Stripe's production behavior is a useful calibration target because it has survived more retry traffic than any system you or I will build. Keys are accepted on all POST requests, are not accepted on GET and DELETE since those are already idempotent, and are stored for at least 24 hours, after which a reused key is treated as fresh. Replayed responses return the original result whether it was a success or an error, with an idempotent-replayed header so clients can tell.
Two design choices stand out. First, errors are replayed too: if the original attempt failed validation, the retry gets the same 4xx rather than a second execution. Second, the key is just an opaque string up to 255 characters, with UUIDs recommended; the server attaches no meaning to its contents. Both choices keep the contract simple enough that every client library can implement it identically.
Key scoped too broadly
Scope keys per endpoint and per authenticated account, not globally. Otherwise tenant A retrying can collide with tenant B's key, replaying someone else's response. Composite the storage key as account, route, and client key.
No request hash stored
Without hashing the request body, a client bug that reuses keys silently returns stale responses for new operations. Store a hash of method, path, and body, and fail loudly on mismatch.
Unbounded key table
Keys are operational data, not history. Without a TTL job your table grows forever and the unique index slows every claim. Follow the Stripe precedent: purge after 24 hours, or whatever matches your clients' longest realistic retry window.
Replaying side effects outside the transaction
If your handler sends an email and then crashes before marking the key done, the retry sends the email again. Keep external side effects out of the idempotent section: enqueue them transactionally and let the queue worker deduplicate.
The server design only works if clients hold up their half: generate one key when the user initiates an operation, then reuse that exact key across every retry of that operation. A new key per HTTP attempt defeats the entire mechanism. In our ERP frontends the key is generated when the confirmation modal opens, so the approve button can be hammered, the network can flap, and the backend still books exactly one journal entry:
// Client side: generate ONE key per logical operation,
// reuse it across every retry of that operation.
const idempotencyKey = crypto.randomUUID()
async function createPayment(payload: PaymentDto) {
return retryWithBackoff(() =>
fetch("/api/payments", {
method: "POST",
headers: {
"Content-Type": "application/json",
"Idempotency-Key": idempotencyKey, // same key on every attempt
},
body: JSON.stringify(payload),
})
)
}Make idempotency keys mandatory, not optional, on every money-moving POST. Optional keys mean the one client that forgets is the one that double-charges. In NestJS this is a five-line guard: reject any POST to payment routes that lacks the header, and the contract becomes impossible to ignore in integration tests.
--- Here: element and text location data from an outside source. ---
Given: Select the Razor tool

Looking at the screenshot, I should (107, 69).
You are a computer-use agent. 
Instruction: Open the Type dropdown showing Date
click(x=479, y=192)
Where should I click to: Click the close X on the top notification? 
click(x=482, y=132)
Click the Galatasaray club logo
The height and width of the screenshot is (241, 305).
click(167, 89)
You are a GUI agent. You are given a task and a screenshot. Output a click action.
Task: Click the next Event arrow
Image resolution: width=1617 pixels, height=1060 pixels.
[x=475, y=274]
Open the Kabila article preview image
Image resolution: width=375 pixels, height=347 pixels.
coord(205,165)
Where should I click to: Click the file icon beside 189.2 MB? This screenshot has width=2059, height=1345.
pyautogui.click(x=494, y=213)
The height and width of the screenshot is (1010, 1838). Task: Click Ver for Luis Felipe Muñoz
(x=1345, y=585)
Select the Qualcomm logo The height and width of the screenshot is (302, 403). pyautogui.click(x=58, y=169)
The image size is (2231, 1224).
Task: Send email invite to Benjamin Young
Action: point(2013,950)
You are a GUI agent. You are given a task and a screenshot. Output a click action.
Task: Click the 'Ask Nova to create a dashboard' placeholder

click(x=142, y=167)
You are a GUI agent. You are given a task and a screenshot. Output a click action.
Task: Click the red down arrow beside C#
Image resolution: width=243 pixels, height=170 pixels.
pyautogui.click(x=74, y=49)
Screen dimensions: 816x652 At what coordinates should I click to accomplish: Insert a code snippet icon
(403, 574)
Idempotency keys are one of those patterns with an enormous ratio of value to code: a table, an interceptor, and a header turn the scariest class of distributed-systems bug into a non-event. The takeaway is to treat retries as a certainty of operating on real networks, especially on the mobile connections most Indonesian users live on, and to make at-most-once execution a property your API guarantees rather than a behavior you hope for. Build it once, wire it into every POST that matters, and the double-charge postmortem becomes someone else's story.